-- Page extract follows --
Product
Do You Know When to Sunset a Feature?
From the Jason Calacanis startup checklist.
Every feature has a cost — engineering time to build, maintenance to keep running, and complexity added to the product. When a feature isn't working, the question is: how long do you let it breathe before cutting it?
Watch out for the sunk cost fallacy — the tendency to keep investing in something because of what you've already spent, not because of its future value.
Uber Pool: A Case Study
Uber Pool launched in 2014 as a carpooling option: cheaper rides for passengers, better route efficiency for drivers, lower emissions. The idea was sound. The economics were not.
Pool was lower-margin than standard Uber rides and never turned a profit. Uber sunset the feature in 2020, citing pandemic safety concerns — but it's widely believed the pandemic simply accelerated a decision that was already coming.
It took six years. That's six years of maintaining a feature that was eroding margins rather than improving them.
Questions to ask before sunsetting
- Is the feature being used? By how many users, how often?
- Is it profitable — or at least contributing positively to unit economics?
- Is the low usage a distribution problem (users don't know it exists) or a value problem (users tried it and didn't come back)?
- What would it cost to improve it to the point where it works? Is that a worthwhile investment?
- What is the opportunity cost — what else could the team build with that time?
Sometimes sunsetting is the right call. Ship the decision cleanly, communicate it clearly to users, and move on.
-- Page extract concluded --
Task goal: Print the part of the feature-sunsetting article starting with "Questions to ask" and going on through "with that time?", word for word.
-- Source information follows --
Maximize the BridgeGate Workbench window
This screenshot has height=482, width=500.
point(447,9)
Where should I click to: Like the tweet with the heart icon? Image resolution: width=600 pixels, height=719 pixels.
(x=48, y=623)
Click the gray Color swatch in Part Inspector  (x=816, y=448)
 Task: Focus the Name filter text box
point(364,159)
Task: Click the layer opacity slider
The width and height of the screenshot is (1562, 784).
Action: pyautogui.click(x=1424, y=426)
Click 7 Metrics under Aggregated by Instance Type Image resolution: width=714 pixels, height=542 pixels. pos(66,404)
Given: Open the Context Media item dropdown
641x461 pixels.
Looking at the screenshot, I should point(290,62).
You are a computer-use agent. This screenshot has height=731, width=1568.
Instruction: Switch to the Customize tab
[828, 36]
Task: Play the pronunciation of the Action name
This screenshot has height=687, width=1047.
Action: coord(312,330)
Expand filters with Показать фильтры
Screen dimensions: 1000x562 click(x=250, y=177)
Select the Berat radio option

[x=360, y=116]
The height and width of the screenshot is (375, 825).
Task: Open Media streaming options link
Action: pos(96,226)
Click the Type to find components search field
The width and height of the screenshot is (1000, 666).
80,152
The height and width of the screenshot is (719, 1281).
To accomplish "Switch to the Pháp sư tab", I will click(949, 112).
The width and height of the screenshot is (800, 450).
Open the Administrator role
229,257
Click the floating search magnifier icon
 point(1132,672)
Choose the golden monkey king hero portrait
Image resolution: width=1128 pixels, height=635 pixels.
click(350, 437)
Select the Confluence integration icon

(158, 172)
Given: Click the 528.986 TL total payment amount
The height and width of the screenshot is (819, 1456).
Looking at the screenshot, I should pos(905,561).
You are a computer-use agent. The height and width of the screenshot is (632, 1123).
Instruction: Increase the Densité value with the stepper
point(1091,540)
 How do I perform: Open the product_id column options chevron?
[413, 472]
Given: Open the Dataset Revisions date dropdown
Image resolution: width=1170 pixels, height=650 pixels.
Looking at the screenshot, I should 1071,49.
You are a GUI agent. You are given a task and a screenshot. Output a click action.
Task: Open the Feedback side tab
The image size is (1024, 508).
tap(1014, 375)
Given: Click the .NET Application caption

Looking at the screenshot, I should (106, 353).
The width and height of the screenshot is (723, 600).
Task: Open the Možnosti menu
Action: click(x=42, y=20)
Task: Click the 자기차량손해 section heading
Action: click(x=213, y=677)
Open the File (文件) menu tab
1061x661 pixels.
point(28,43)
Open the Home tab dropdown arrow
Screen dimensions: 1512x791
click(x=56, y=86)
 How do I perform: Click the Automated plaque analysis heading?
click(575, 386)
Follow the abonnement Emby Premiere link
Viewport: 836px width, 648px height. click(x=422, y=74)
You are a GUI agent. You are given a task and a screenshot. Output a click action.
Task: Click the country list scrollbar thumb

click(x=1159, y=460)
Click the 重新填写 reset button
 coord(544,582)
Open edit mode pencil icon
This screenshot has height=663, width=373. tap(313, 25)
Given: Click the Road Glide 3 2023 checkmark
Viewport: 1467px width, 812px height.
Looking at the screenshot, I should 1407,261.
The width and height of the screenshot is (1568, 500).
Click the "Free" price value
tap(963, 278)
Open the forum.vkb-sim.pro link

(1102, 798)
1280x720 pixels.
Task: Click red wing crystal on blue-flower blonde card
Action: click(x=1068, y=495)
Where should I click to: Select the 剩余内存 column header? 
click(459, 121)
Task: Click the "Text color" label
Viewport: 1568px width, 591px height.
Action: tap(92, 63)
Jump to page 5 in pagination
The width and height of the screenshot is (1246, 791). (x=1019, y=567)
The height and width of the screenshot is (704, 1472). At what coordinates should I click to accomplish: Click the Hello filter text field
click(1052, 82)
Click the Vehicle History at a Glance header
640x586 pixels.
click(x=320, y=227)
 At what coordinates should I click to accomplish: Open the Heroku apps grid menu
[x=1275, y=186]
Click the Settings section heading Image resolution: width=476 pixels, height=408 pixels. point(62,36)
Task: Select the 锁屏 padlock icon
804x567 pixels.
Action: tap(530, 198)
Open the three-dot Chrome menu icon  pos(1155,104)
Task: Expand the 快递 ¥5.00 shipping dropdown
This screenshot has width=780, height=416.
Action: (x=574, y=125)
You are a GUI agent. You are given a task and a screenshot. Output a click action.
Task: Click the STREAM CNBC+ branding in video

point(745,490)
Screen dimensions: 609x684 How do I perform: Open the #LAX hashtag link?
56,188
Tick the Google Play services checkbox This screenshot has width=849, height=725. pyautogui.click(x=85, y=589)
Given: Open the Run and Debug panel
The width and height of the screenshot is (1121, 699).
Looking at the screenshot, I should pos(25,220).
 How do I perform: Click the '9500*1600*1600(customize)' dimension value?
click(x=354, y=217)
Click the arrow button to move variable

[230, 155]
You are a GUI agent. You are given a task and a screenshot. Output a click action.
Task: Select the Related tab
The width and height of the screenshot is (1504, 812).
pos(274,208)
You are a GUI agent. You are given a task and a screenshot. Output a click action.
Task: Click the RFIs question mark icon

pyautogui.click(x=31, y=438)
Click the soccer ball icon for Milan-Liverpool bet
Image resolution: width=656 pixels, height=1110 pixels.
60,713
-- Source information concluded --
Exercise result:
Questions to ask before sunsetting
- Is the feature being used? By how many users, how often?
- Is it profitable — or at least contributing positively to unit economics?
- Is the low usage a distribution problem (users don't know it exists) or a value problem (users tried it and didn't come back)?
- What would it cost to improve it to the point where it works? Is that a worthwhile investment?
- What is the opportunity cost — what else could the team build with that time?